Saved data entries
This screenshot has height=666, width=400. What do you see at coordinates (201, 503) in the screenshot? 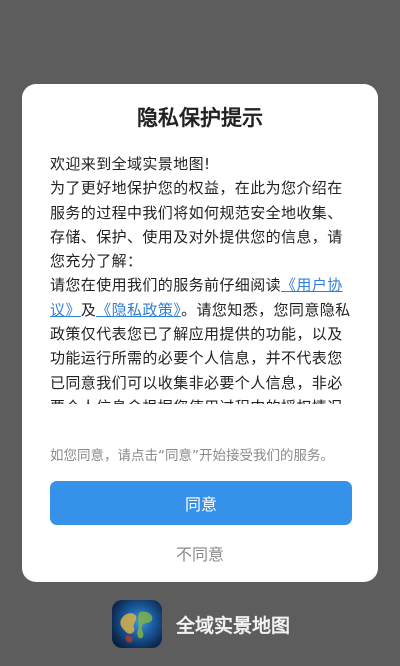
I see `agree-button: 同意` at bounding box center [201, 503].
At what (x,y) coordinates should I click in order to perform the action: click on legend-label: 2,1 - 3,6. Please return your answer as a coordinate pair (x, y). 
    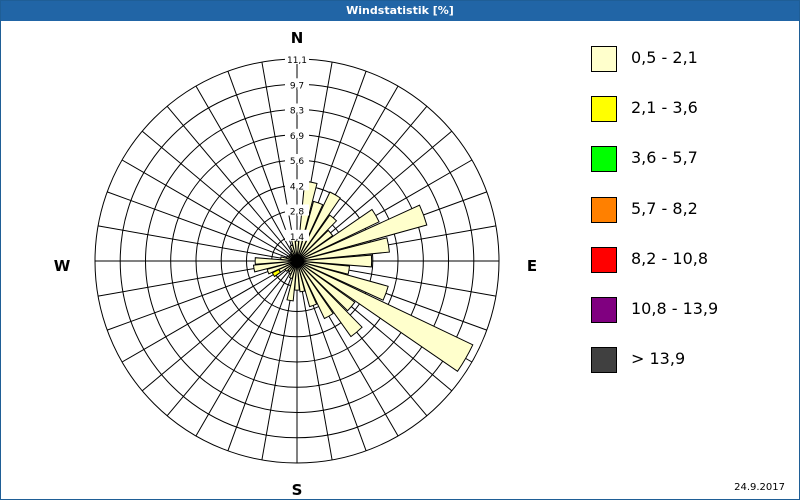
    Looking at the image, I should click on (664, 108).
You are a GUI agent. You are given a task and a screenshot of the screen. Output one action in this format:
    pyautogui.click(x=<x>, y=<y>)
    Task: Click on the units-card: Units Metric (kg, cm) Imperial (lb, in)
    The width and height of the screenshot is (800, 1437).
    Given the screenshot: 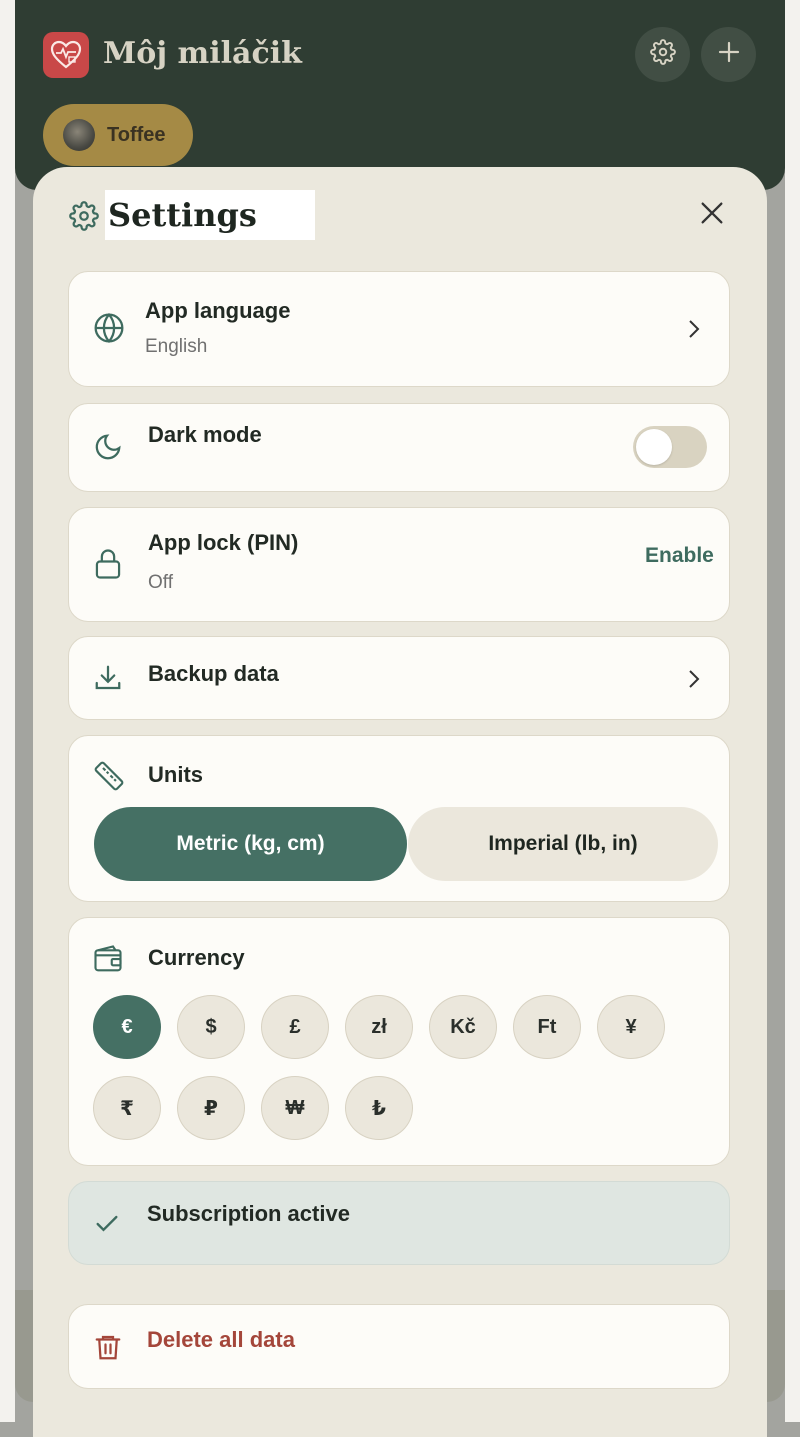 What is the action you would take?
    pyautogui.click(x=399, y=818)
    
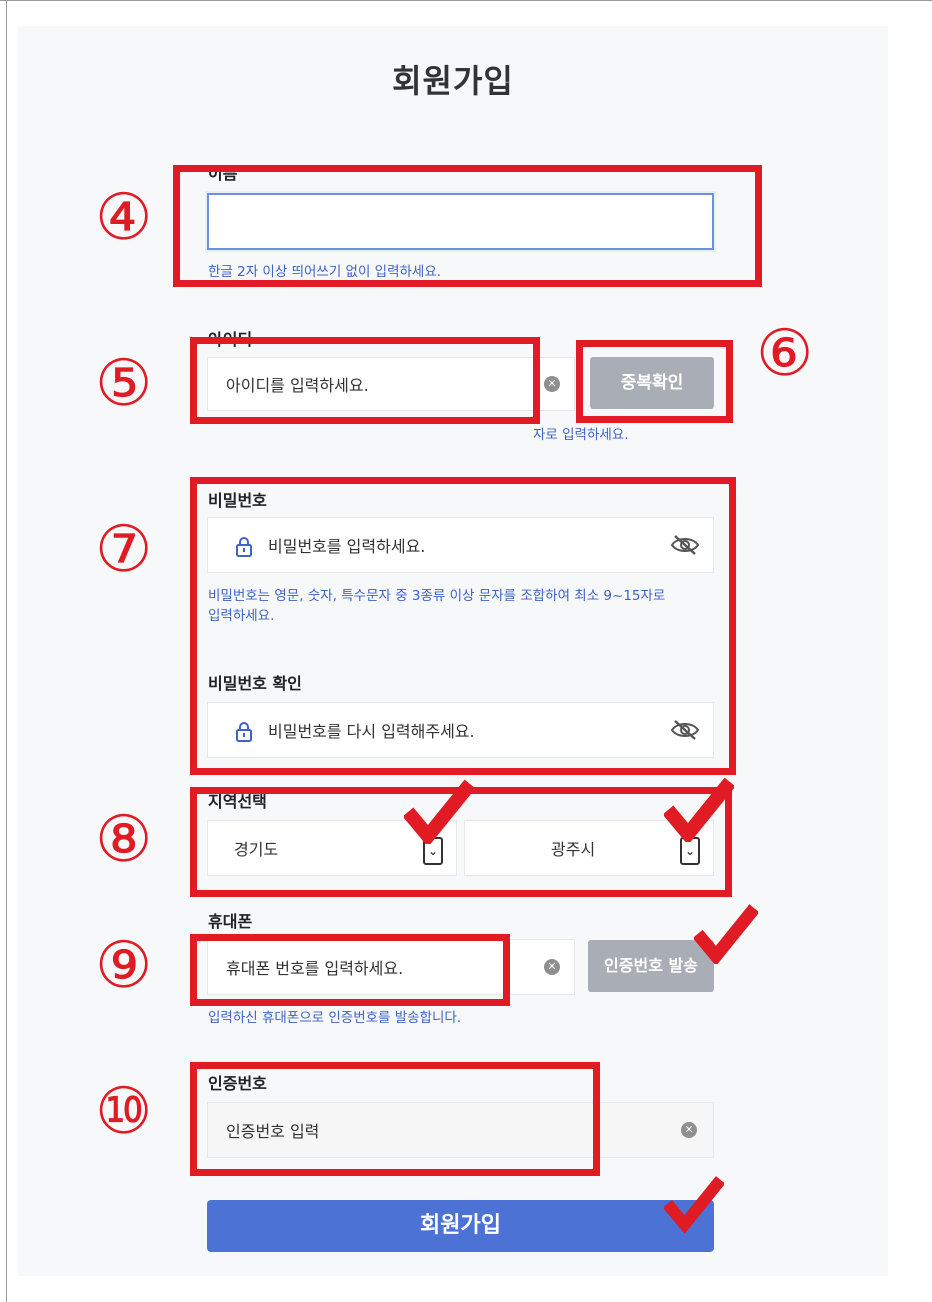  I want to click on phone-label: 휴대폰, so click(230, 922).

### ACTION ITEM:
State how many lines in the entries above contain the string "should", matching case exactly. Give only the number.

### FINISHED TASK:
2